Cette quenouille cosmique serait issue d’un folklore postérieur aux Vikings. De fait, seul Snorri relate la scène de Loki et de la chèvre (xiiie siècle). Et son énigme est coriace ! Le serpent de Skaði est aussi de son cru. La littérature a beau être quasi muette sur le sujet, l’archéologie est formelle. Des femmes de l’époque viking, sinon antérieures, ont été inhumées avec un bâton de fer. Et ce bâton rappelle sacrément une quenouille.

Le fil de la terre

L’étymologie de seiðr reste débattue. Le sens de « cordon, ficelle » a été proposé [5]. En tout cas, il renverrait à l’idée de lier (via une racine indo-européenne).

Le serpent du Miðgarðr, en plus de Jörmungandr, est appelé endiseiðs allra landa « limite-magique (?) de toutes les terres » dans un poème du ixe siècle (Ragnarsdrápa, str. 15). Bref, il se pourrait que le nom de celui qu’on appelle aussi Corde-de-la-terre soit à prendre littéralement.
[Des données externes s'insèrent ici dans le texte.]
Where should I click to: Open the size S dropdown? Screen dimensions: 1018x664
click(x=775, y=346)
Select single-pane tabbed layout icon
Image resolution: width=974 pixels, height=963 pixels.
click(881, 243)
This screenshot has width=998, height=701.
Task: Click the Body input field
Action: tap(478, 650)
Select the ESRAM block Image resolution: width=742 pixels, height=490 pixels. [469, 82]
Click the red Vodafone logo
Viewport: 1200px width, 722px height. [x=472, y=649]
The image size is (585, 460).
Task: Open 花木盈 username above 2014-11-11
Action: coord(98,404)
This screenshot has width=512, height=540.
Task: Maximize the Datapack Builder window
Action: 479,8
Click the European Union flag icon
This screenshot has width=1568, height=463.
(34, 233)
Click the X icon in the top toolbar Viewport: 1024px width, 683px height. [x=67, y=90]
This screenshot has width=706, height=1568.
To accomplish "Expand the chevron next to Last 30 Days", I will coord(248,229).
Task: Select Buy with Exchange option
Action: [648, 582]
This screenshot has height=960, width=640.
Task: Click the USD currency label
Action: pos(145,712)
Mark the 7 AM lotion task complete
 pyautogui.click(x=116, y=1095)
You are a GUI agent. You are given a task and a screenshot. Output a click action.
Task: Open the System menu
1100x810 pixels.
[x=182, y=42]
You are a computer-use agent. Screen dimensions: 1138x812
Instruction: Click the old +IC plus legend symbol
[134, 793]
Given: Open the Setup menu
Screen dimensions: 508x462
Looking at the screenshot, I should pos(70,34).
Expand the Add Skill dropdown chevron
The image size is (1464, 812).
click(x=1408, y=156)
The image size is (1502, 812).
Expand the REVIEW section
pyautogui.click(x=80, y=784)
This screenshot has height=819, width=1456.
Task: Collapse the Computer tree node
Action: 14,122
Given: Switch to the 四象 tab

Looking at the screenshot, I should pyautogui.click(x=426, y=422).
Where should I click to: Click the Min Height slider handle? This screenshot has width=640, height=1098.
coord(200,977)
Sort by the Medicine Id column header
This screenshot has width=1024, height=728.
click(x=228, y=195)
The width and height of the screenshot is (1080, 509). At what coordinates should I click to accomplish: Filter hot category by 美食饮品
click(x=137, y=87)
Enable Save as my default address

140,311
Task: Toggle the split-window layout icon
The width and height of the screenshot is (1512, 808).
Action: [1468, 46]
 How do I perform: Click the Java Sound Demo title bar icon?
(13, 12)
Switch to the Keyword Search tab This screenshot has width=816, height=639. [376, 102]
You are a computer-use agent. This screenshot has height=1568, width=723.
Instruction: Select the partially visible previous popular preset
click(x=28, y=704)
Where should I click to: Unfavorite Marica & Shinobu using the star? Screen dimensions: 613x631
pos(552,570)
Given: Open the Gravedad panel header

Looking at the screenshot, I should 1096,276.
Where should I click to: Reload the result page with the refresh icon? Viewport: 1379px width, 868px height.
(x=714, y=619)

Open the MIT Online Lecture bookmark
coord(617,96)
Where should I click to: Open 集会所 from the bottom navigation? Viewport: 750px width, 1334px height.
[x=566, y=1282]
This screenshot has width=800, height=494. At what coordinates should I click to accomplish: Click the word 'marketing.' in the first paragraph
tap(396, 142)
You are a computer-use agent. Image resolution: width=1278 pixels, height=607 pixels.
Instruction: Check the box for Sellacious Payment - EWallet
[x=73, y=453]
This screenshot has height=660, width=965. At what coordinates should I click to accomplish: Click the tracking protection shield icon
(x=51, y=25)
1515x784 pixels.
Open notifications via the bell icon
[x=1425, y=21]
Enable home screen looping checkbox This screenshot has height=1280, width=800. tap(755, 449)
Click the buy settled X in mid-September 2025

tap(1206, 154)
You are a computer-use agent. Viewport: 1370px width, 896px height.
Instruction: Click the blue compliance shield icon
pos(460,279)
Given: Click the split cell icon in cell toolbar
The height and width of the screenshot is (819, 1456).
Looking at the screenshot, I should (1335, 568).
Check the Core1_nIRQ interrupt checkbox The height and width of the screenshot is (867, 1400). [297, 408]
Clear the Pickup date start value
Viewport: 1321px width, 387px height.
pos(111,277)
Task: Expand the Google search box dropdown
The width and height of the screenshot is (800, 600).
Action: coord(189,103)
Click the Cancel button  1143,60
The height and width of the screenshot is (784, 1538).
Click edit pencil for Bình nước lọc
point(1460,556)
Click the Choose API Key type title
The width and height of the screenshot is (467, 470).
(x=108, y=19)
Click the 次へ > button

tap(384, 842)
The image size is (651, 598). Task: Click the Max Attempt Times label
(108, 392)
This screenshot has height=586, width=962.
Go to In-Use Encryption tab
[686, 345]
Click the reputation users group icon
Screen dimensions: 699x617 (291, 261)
Ce qui nous ramène aux dieux, qu’on appelle liens, et à la place du seiðr dans le paganisme scandinave.


Notes

[1] Jenny M. Jochens, « Magie et répartition entre hommes et femmes dans les mythes et la société germanico-nordiques à travers les sagas et les lois scandinaves », dans Cahiers de civilisation médiévale,, 36e année (n° 144), octobre-décembre 1993. <doi : https://doi.org/10.3406/ccmed.1993.2571>

[2] Folke Ström, Nið, Ergi and Old Norse Moral Attitudes, The Dorothea Coke memorial lecture in Northern studies delivered at University College, London, 13 May 1973, Viking Society for Northern Research, 1974.

[3] Le rouet n’a été inventé qu’au xve siècle. Le filage au fuseau était la seule technique disponible auparavant.

[4] Karen Beck-Pedersen, The Norns in Old Norse Mythology, Dunedin, 2011 (p. 80).

[5] Heldar Heide, « Spinning seiðr », dans Anders Andrén, Old North Religion in Long-Term Perspectives, Nordic Academic Press, 2006.